Logan: Welcome back in this episode we continue the amazing discussion with Peter Ragner talking about time is not toxic and much more. Let's dive right in.
Logan: 00:31 Do you have any other stories or any other areas where really you are engaged in a certain health practice recognized there may not be the best thing and possibly just cause you were going too extreme with it and kind of went a different direction over the years?

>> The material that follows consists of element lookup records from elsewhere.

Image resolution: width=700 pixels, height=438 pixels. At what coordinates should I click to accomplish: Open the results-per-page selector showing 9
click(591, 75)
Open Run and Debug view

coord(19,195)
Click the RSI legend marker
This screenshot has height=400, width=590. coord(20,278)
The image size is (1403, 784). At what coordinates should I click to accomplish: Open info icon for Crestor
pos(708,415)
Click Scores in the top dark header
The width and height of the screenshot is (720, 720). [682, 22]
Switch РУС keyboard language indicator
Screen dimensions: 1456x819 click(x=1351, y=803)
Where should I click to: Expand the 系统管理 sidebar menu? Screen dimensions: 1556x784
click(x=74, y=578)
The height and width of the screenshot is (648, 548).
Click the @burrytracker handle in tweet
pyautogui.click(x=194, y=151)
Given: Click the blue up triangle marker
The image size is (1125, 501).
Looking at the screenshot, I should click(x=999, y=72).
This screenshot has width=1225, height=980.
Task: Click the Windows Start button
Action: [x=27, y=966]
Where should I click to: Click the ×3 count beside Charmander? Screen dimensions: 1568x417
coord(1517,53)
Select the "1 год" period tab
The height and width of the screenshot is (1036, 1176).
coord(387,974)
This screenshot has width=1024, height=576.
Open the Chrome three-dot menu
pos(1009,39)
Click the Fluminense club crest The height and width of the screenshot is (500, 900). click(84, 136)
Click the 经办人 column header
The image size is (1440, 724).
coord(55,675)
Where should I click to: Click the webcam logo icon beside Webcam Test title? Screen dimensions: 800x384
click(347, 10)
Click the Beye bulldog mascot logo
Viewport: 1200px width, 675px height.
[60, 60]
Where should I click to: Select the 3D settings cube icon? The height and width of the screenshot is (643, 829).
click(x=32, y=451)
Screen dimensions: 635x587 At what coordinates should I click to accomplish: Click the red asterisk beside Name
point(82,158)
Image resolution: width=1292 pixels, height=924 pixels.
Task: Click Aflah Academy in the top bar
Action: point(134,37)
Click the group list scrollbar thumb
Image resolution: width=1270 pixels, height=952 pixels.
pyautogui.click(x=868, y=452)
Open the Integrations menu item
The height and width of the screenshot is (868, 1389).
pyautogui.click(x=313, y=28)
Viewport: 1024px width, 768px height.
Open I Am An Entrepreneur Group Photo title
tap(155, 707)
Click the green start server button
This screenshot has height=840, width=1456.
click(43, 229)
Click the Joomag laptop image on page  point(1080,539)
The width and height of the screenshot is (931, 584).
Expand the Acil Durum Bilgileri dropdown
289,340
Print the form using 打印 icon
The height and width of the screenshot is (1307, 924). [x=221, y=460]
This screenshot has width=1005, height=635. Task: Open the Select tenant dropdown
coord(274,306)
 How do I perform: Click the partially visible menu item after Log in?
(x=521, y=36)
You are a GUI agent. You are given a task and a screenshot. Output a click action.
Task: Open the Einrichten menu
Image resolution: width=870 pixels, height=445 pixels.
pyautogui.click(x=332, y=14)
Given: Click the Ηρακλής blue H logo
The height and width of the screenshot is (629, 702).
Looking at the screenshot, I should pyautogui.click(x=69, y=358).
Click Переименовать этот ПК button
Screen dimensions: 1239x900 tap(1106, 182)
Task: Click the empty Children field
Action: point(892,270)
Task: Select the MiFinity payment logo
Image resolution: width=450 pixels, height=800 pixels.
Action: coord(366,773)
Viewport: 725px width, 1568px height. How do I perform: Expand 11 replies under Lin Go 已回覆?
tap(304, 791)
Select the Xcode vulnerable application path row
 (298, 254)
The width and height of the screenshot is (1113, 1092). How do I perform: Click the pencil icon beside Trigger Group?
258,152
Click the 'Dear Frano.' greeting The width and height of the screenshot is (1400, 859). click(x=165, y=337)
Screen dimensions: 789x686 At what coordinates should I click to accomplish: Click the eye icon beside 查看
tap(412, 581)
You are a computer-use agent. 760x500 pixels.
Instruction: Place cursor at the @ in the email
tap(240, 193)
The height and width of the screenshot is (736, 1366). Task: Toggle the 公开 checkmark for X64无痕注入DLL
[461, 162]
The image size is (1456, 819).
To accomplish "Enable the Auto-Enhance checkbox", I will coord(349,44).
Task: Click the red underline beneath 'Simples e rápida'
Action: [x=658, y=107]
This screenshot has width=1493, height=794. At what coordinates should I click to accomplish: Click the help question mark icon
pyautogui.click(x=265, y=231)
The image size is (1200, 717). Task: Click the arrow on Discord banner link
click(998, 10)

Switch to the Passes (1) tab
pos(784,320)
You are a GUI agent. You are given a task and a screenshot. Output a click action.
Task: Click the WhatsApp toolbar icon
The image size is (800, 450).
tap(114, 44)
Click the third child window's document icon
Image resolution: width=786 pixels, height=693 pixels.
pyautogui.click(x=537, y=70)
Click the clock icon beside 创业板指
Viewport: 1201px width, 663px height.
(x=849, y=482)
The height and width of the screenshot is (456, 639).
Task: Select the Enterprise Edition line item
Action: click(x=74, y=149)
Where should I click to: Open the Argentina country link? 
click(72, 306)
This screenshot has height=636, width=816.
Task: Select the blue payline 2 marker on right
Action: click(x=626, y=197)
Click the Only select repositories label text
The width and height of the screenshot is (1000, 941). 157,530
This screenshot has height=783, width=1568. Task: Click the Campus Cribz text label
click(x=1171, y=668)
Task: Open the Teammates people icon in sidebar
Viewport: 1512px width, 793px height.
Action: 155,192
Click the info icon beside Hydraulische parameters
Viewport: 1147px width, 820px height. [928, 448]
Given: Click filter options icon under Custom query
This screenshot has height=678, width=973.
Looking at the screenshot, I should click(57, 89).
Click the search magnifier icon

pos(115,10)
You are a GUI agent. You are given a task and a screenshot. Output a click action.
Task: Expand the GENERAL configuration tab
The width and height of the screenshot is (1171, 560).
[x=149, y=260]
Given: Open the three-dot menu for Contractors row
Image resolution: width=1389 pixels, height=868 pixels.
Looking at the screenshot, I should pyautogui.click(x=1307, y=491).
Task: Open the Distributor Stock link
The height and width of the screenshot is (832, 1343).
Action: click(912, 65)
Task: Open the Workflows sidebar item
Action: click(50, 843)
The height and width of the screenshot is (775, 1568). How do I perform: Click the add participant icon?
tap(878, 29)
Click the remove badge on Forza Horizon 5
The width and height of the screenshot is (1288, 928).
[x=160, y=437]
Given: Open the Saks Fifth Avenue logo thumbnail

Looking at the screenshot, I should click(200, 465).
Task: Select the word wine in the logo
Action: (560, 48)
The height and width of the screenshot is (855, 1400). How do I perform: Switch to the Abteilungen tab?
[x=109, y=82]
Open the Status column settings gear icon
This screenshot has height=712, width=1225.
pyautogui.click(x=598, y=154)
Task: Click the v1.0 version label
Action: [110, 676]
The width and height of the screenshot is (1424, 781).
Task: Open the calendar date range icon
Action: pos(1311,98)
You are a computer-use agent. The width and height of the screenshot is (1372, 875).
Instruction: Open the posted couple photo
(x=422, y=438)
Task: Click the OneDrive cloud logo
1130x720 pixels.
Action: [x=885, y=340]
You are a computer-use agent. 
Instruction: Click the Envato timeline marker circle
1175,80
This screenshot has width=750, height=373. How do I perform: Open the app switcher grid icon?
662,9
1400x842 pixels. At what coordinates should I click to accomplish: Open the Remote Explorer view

Peter : 00:44 Oh, I'm not as dogmatic about diet as I have been and I think even some of the books that I've written, I come off as a believer. You know, it tends to divide people and I said, I think we all go through a process of we try this, we try that and we end up finding what works for us and basically if it works for you, great. You know, I'll keep my mouth shut. Whatever you're doing, it's living this life free of judgment free of condemnation, free of contention which basically adds your longevity and health. You know, too many people want to argue about diet. They want to argue about this and that and that contentiousness. It basically poisons the body with stress hormones and it shows. So I've seen that, I've experienced it. Come the other way around. My wife accuses me of, of creating a lot of fanatics and I said, no, no, everybody's got their own VM. But they listened to you and what you've said in the past, which is one of the problems is you said something in the past and you not doing it today and it's in print or in a format, audio format, or we're run on a video and your changed your mind. You know, people don't often understand that you do the most amount of good in the least amount of harm and let the chips fall within a,
Logan: 02:20 Yeah. And I find reading mild books, like I don't agree with myself quite often, which it sounds kind of bad, but I think it's actually a healthy thing because we should be evolving and hopefully yet getting into a less dogmatic place. I think that is probably a natural thing. You get into something you're super excited about it. You want to proselytize to everyone out there just because of how great it's helping you in whatever way and then a little bit later on you realize kind of the shades of gray of what was going on or can just kind of relax and let go of the dogma as you were saying.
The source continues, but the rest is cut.